Tendremos que volver sobre este tema, que es particularmente difícil y delicado, cuando hablemos de la Evangelización en relación con el derecho natural. Efectivamente, como ya enseñó hace muchos siglos san Agustín, hay conductas que son ilícitas porque están prohibidas, y otras que están prohibidas porque son ilícitas. La Iglesia no puede dejar de enseñar la verdad sobre el hombre ni las exigencias éticas y jurídicas que derivan de su condición y dignidad de hijo de Dios. Sin embargo, como ha señalado de manera particularmente elocuente el Papa Francisco, la perspectiva de la Evangelización establece una jerarquía de valores y una prioridad en la predicación. Él se refiere principalmente a cuestiones de índole moral y doctrinal. Sin embargo, se puede aplicar el mismo principio al modo de valorar y proponer en la sociedad el valor de lo sagrado. Parece mucho más importante, en efecto, hacer hincapié en la necesidad de que la comunidad cristiana celebre los misterios de su Fe y camine sobre la senda de los sacramentos y no tanto en insistir en la ilicitud de ciertas conductas pecaminosas a pesar de con mucha frecuencia puedan constituir verdaderos sacrilegios o profanaciones. Actuando de esta manera, no sólo se actúa en la línea evangelizadora y de acuerdo con el principio áureo indicado por doctrina conciliar: "La verdad no se impone sino por la fuerza de la misma verdad, que penetra, con suavidad y firmeza a la vez, en las almas"; además, lo hace por la vía testimonial y litúrgica. El cristiano recibe un sentido nuevo para su vida: el camino para él ya no está marcado únicamente por los Mandamientos del Decálogo, sino principalmente por el mismo Cristo, "Camino, verdad y vida", expresión que se hace realidad especialmente en la vida sacramental por la que el fiel se incorpora a él. Ya explicamosn en otro momento que la liturgia tiene prioridad sobre la Ley y el derecho.

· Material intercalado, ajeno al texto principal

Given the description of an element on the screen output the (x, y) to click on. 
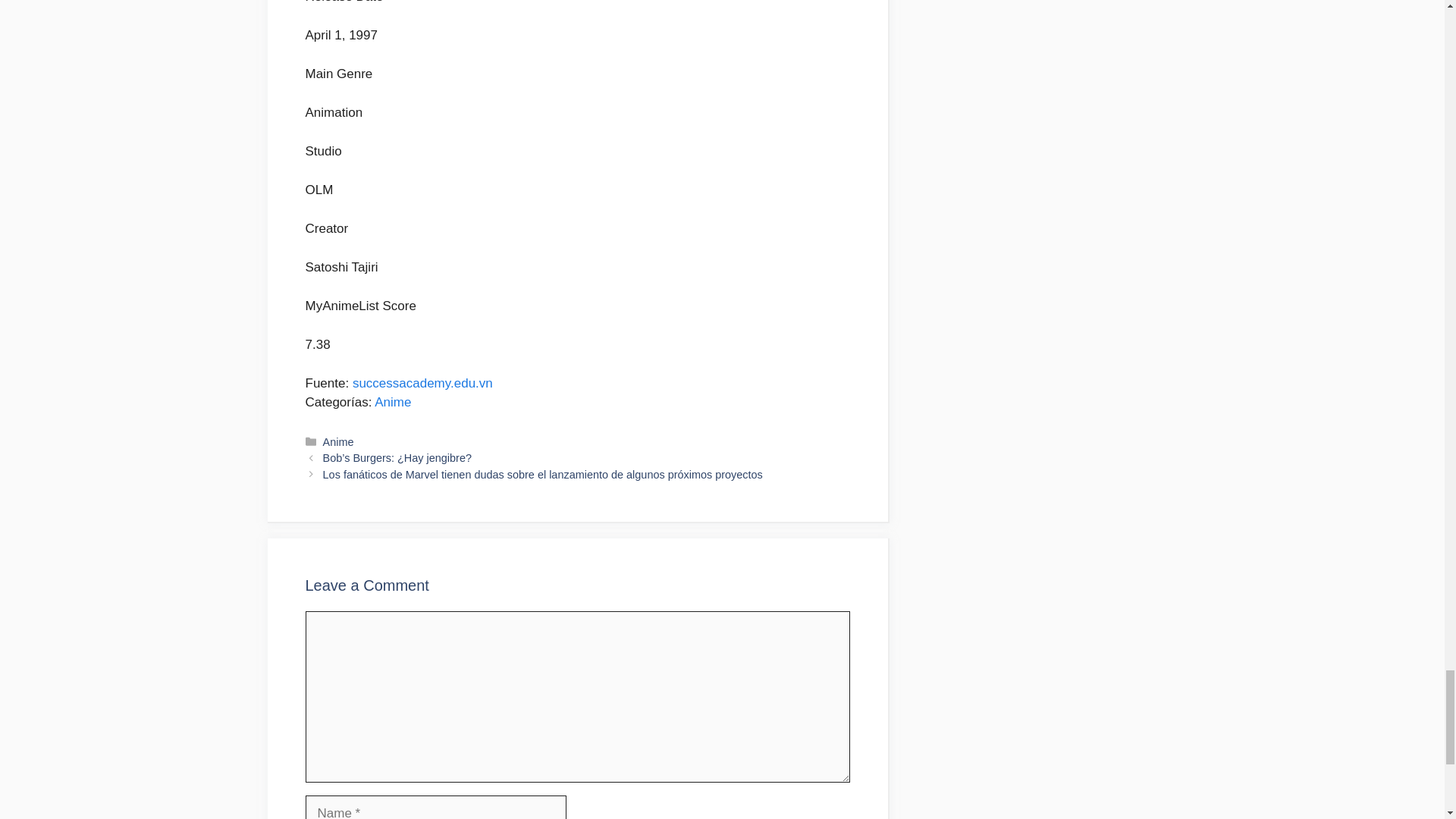
Anime (392, 401)
successacademy.edu.vn (422, 382)
Anime (338, 441)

Qué duda cabe que el tabú tiene que ver más con el derecho que con la liturgia. Ya sólo por esta razón, la Evangelización nunca podrá realizarse a golpe de prohibiciones y condenas. No fue esa la misión del Hijo: tampoco lo es la de sus enviados: "como el Padre me envió a mí, así os envío yo". Pero, a esta razón se añade el hecho de que la sociedad secularizada es particularmente sensible a todo cuanto parece restrictivo y limitador de las libertades individuales. Se puede decir que sucede en Occidente el fenómeno que hemos comentado anteriormente al hablar de las Femen: se está produciendo una verdadera sacralización de nuevas libertades, que han sido conquistadas a lo largo del proceso de secularización y que no son reconocidas como tales por la Iglesia.

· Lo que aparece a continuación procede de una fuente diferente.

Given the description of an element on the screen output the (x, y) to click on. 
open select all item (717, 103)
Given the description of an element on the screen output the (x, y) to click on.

Quizá un caso paradigmático de este fenómeno se encuentra en un informe del comité de la ONU sobre los Derechos del Niño, publicado a primeros de febrero de 2014. La Santa Sede ha lamentado ver en algunos puntos del informe "un intento de interferir en las enseñanzas de la Iglesia católica sobre la dignidad de las personas y en el ejercicio de la libertad religiosa". Nunca un derecho tiene un valor superior al deber, porque éste es anterior a aquél y porque son siempre realidades relativas. La afirmación, por ejemplo, del derecho de los homosexuales a establecer una unión matrimonial no sólo se detiene en ella misma sino que se pretende también condenar cualquier opinión contraria, por entender que constituiría un delito de homofobia.
Esto se puede entender bien desde la perspectiva del principio apuntado por el Papa Francisco. Si el espacio es superior al tiempo, entonces los derechos son absolutos: no hay nada más en esta vida que derechos subjetivos que defender, en los límites de la libertad individual. Afirmaciones como las vertidas en el informe del comité de la ONU constituyen un ejemplo palmario de sacralización del derecho.